Horses

Steroid ban recommended to racing commission

The Kentucky Equine Drug Research Council passed a recommendation on Thursday that the Kentucky Horse Racing Commission adopt a ban on anabolic steroids for thoroughbred and standardbred racing that council chairman Dr. Jerry Yon called the ”toughest in the country.“

The Horse Racing Commission will review the recommendation at its regularly scheduled meeting on Aug 25.

Under the proposed amendment to the drug regulation, anabolic steroids may not be administered to a horse that is in competition. In addition, the presence of any naturally occurring anabolic steroid in a racehorse that is above natural levels will constitute a violation of the drug rule. The rule sets forth naturally occurring physiological levels for Boldenone, Nandrolone and Testosterone. Horses can be given those steroids for therapeutic reasons only under certain conditions.

The proposed regulation states that a horse will be ineligible to race in Kentucky until at least 60 days after administration of the therapeutic anabolic steroid and the racing commission has received a clean test report on the horse from a laboratory approved by the Kentucky equine medical director.

”These recommendations make it clear to the people of Kentucky just how serious we are in ensuring the safety and welfare of our racing horses,“ said Yon, who also is a member of the Horse Racing Commission. ”This action would also go a long way in leveling the field for our bettors through this most up-to-date and scientifically based rule for banning anabolic steroid use in horses who are racing in the country.“

In addition, the drug council on Thursday recommended strengthening the penalties for detection of anabolic steroids.

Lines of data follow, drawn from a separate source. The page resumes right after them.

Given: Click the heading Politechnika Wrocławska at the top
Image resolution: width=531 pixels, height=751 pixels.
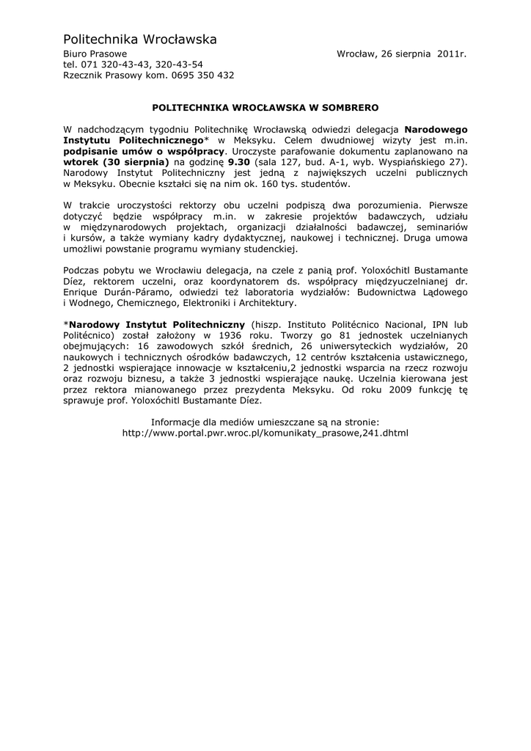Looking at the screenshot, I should pyautogui.click(x=139, y=39).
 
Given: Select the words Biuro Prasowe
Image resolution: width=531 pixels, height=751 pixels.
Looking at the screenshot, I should pyautogui.click(x=95, y=54).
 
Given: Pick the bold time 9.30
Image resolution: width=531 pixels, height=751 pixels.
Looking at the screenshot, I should pyautogui.click(x=240, y=161).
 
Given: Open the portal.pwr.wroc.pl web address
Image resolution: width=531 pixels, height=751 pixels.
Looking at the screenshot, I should pyautogui.click(x=265, y=433).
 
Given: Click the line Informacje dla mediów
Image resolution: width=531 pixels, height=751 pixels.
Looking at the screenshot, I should pyautogui.click(x=265, y=422).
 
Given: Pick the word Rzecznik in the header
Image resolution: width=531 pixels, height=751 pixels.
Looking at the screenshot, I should pyautogui.click(x=83, y=75).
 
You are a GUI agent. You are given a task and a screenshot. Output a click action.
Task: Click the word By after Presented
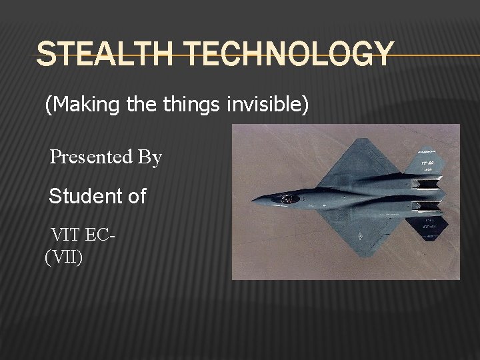point(149,157)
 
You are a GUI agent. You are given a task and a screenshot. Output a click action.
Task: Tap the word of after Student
point(134,197)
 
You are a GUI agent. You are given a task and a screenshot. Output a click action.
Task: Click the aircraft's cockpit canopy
point(288,198)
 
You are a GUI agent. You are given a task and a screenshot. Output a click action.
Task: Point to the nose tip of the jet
point(253,199)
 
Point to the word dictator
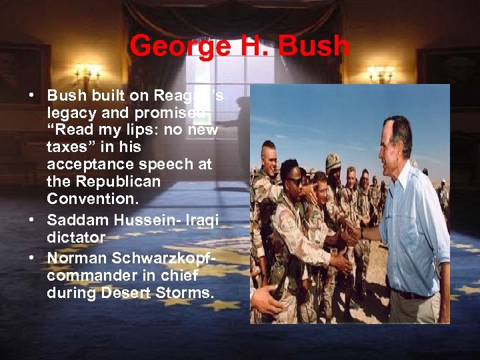coord(76,237)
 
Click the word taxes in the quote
coord(65,147)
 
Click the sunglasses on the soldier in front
coord(294,181)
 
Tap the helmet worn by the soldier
coord(333,161)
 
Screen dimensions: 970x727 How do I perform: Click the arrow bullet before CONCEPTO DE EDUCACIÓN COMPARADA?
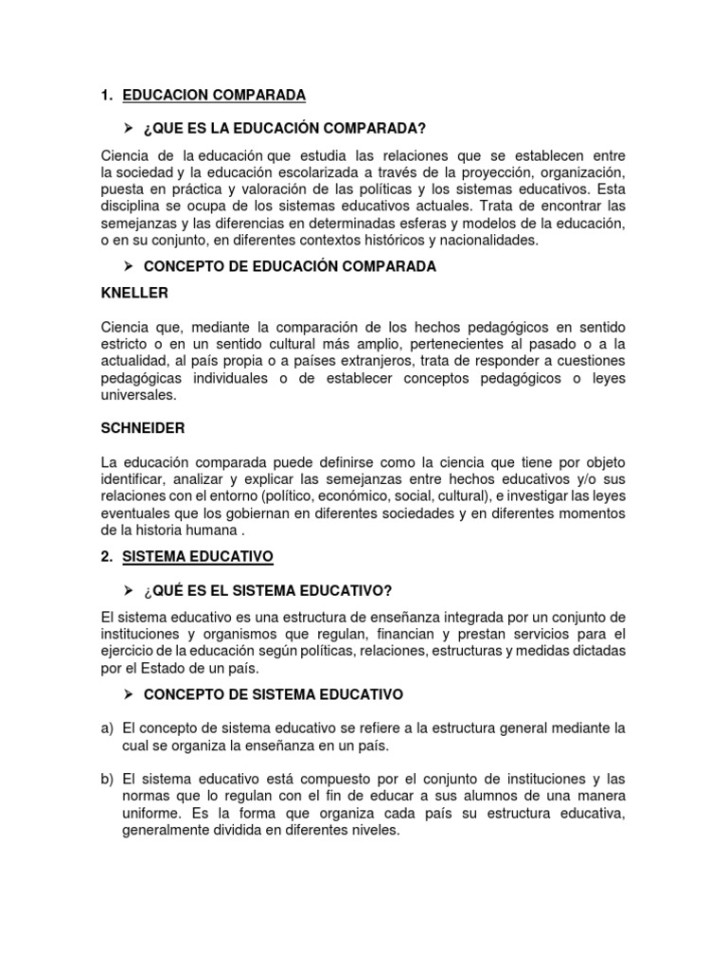click(x=128, y=266)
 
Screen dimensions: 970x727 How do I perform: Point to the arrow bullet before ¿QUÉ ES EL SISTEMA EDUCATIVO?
click(x=128, y=591)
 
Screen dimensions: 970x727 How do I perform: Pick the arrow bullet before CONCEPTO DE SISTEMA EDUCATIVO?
click(x=128, y=694)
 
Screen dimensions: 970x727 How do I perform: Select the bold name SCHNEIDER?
click(x=142, y=428)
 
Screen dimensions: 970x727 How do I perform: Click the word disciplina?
click(x=133, y=206)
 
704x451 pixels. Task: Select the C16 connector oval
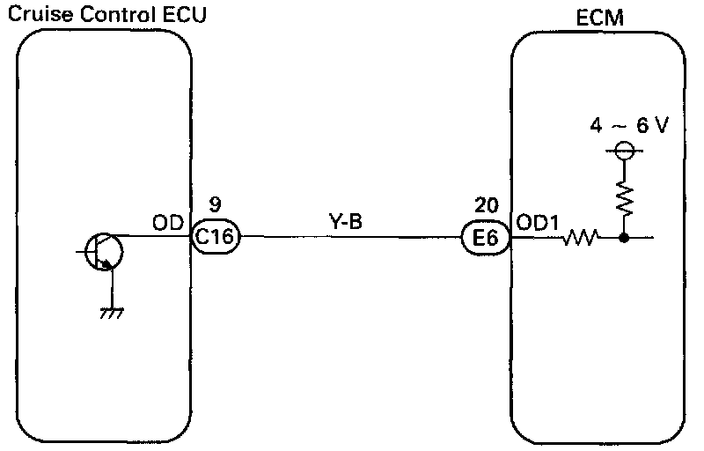pos(216,237)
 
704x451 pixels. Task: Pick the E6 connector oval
pos(485,237)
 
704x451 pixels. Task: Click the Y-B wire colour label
pos(344,222)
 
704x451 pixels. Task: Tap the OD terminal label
pos(167,222)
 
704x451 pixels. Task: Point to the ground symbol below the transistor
pos(112,310)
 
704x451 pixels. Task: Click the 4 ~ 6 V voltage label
pos(630,126)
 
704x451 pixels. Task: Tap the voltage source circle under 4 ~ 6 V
pos(623,151)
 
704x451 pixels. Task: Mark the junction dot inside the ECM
pos(623,237)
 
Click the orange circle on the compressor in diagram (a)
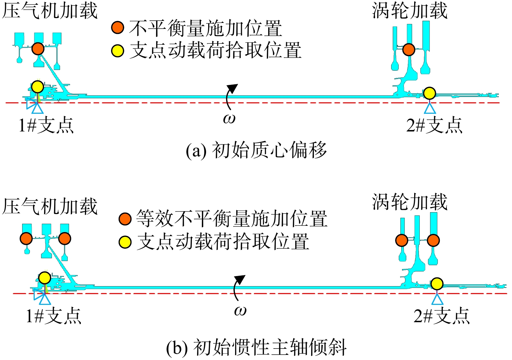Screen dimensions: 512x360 (38, 49)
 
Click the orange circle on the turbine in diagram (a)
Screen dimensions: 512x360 (409, 50)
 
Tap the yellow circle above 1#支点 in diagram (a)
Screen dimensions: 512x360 (38, 87)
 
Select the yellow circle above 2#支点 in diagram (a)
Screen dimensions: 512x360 (429, 93)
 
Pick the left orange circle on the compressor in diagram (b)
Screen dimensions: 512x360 (26, 239)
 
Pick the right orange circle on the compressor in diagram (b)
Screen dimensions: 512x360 (65, 239)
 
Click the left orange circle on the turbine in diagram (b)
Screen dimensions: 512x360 (402, 240)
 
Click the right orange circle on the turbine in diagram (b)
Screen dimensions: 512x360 (433, 240)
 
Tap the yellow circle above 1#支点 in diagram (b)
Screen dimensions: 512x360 (44, 278)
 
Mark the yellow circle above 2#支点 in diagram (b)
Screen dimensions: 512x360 (437, 284)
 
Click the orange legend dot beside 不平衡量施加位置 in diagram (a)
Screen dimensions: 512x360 (118, 28)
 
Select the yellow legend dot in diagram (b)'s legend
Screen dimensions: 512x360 (125, 242)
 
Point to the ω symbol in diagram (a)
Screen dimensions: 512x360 (229, 119)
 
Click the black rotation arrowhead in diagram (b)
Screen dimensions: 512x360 (240, 280)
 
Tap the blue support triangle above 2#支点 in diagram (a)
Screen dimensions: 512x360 (430, 108)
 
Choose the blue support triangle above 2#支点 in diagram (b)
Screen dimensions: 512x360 (437, 299)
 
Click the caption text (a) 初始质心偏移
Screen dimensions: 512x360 (256, 151)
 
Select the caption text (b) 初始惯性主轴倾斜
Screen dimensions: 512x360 (256, 348)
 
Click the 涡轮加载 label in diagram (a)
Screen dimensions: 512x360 (409, 10)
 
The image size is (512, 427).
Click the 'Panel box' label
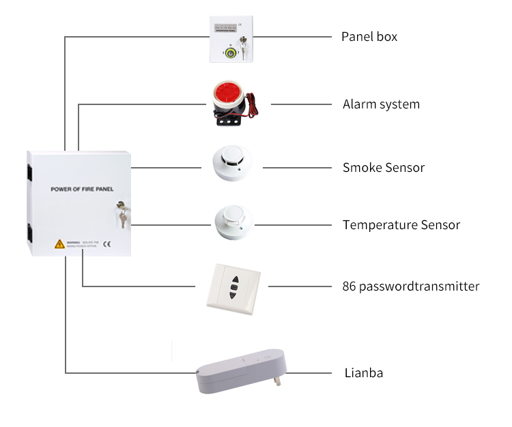(x=369, y=36)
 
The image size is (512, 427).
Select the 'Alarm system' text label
(x=381, y=104)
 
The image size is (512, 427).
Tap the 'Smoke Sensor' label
(x=383, y=167)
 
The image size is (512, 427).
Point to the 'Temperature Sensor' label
(x=401, y=224)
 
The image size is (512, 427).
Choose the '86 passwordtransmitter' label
(x=410, y=286)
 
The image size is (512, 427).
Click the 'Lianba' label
(x=362, y=373)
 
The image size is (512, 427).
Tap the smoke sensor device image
(x=232, y=164)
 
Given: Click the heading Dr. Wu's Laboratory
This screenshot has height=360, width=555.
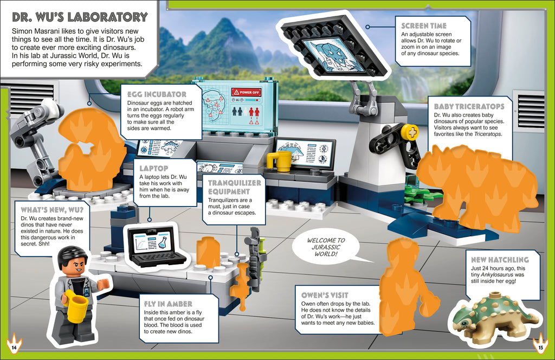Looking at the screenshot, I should pyautogui.click(x=79, y=17).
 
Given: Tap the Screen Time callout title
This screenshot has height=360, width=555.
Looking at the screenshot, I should pyautogui.click(x=424, y=25).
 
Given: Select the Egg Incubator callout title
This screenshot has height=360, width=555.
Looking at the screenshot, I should pyautogui.click(x=156, y=94).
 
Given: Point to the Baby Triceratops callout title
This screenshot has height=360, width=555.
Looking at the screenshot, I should pyautogui.click(x=469, y=107).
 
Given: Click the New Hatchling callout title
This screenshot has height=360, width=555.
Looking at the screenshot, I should pyautogui.click(x=500, y=260).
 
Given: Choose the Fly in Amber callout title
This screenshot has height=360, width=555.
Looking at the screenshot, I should pyautogui.click(x=167, y=304).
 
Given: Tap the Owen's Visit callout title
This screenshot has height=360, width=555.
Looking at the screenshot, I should pyautogui.click(x=325, y=295).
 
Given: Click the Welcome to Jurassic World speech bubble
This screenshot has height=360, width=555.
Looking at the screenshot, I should pyautogui.click(x=326, y=247).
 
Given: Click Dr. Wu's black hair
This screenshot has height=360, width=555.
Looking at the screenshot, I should pyautogui.click(x=72, y=254).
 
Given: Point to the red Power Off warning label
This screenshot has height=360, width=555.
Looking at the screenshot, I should pyautogui.click(x=246, y=92).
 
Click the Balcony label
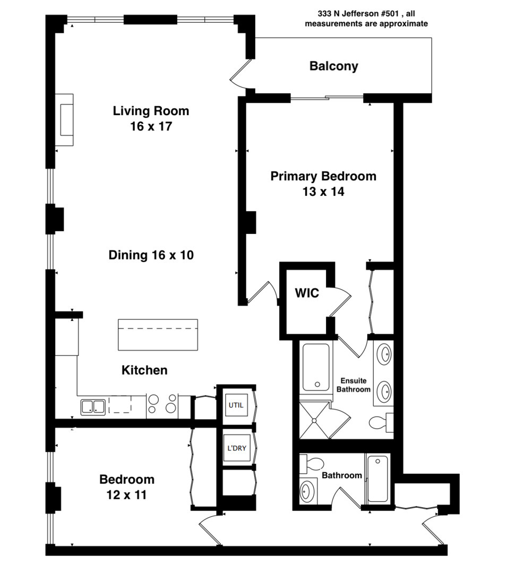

If a synthetically produced steroid is detected, the violation will be treated as a Class A violation, punishable by a license suspension up to three years.

A positive test for a naturally occurring steroid will be treated as a Class B violation, which could result in a 60-day license suspension. Under the existing drug rule, those steroids are treated as a Class C medications, carrying a penalty of up to 10 days' suspension.

Under the proposed new rules, a person who claims a horse may request that the horse be tested for anabolic steroids at the time the claim form is filed with the racetrack. The claimant will bear the cost of the test. If the test results are positive, the claimant may void the claim.